Written task 1: Reproduce the passage on computer expansion buses word for word from "On a system" to "of the peripheral.".
Written task 2: Extend the passage on computer expansion buses by writing what comes after its final sentence.

Supplied passage:
==================================================
There are two major factors that affect this.

The first is the relative distance between the main bus of the computer and the expansion attachment points. Typically, the closer to the main bus and the fewer constraints, the faster devices can run and the more cheaply they can be made because less interface hardware is required. (Some devices, such as hard drives and network cards, become less useful if they can be used only at very slow speeds.)

On a system like the Atari 800, where new devices almost invariably had to be attached to the Atari SIO serial bus, this required extra hardware in the device to handle the bus protocol and also placed a couple of layers of hardware between the CPU and the device, greatly slowing the data transfer speed as opposed to a device on the main bus.

By contrast, a card plugged into an Apple II slot was directly on the system bus and typically require only minimal interface logic, with the CPU usually directly accessing the core chips of the peripheral.

Offering only one slot for direct bus access was often nearly as harmful as not offering it at all; the Commodore 64's cartridge port was directly on the system bus but, because there was only one cartridge port, almost all peripherals ended up on the somewhat slower user port (essentially a parallel port, and even here there was only one) or most often the horribly slow CBM serial bus. (You could buy expansion units that would give you multiple cartridge ports, but here again we now have the issue of extra cost, though for the user rather than the peripheral developer.)
==================================================
Recorded information:
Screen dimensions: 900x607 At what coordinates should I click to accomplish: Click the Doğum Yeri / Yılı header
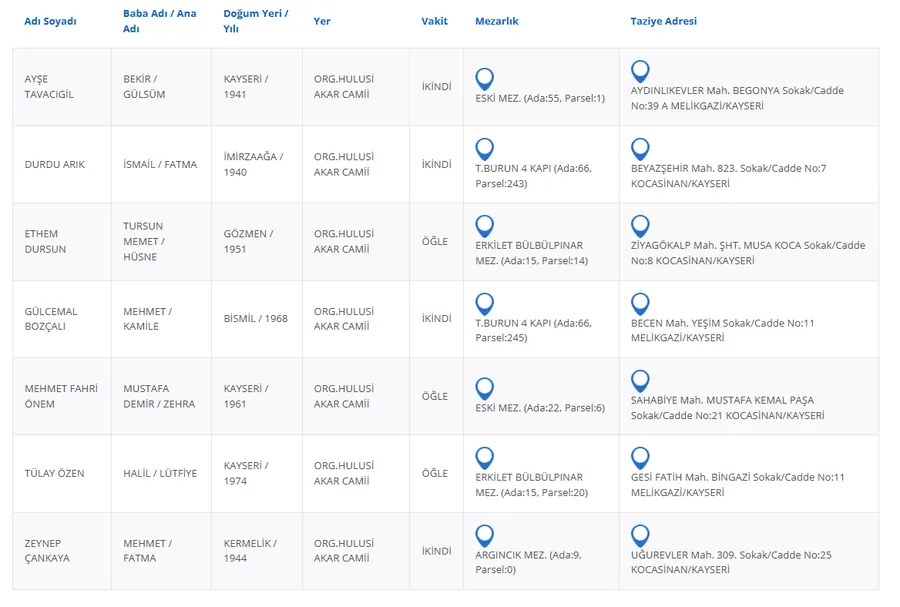[x=256, y=21]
==================================================
Written reply 1:
On a system like the Atari 800, where new devices almost invariably had to be attached to the Atari SIO serial bus, this required extra hardware in the device to handle the bus protocol and also placed a couple of layers of hardware between the CPU and the device, greatly slowing the data transfer speed as opposed to a device on the main bus.

By contrast, a card plugged into an Apple II slot was directly on the system bus and typically require only minimal interface logic, with the CPU usually directly accessing the core chips of the peripheral.

Written reply 2:
The second factor is whether a peripheral is adding missing functionality or simply an improvement over existing functionality. This is basically a cost issue: you'll sell a lot more sound cards of any kind for a system that has extremely poor or no sound capabilities than you will improved sound cards for a system that already has sound capabilities. (And of course the initial system cost for an otherwise equivalent system with no sound capabilities is lower, tending to help with initial sales.) Thus platforms that start with "good enough" capabilities in some area such as sound tend towards keeping those same capabilities over the life of the system, whereas platforms very poor in such areas will have new platform owners continually buying slightly better peripherals than previous owners and you'll tend to see the capabilities broadly available in the population increase over time.

So basically what it comes down to is that providing direct bus access for peripherals and fewer capabilities makes it easier and cheaper to add new capabilities both initially and over the life of the system, at the cost of users having to deal with a lot more software configuration complexity to handle both the wider variety of peripherals and the lack of standard interface routines from the start.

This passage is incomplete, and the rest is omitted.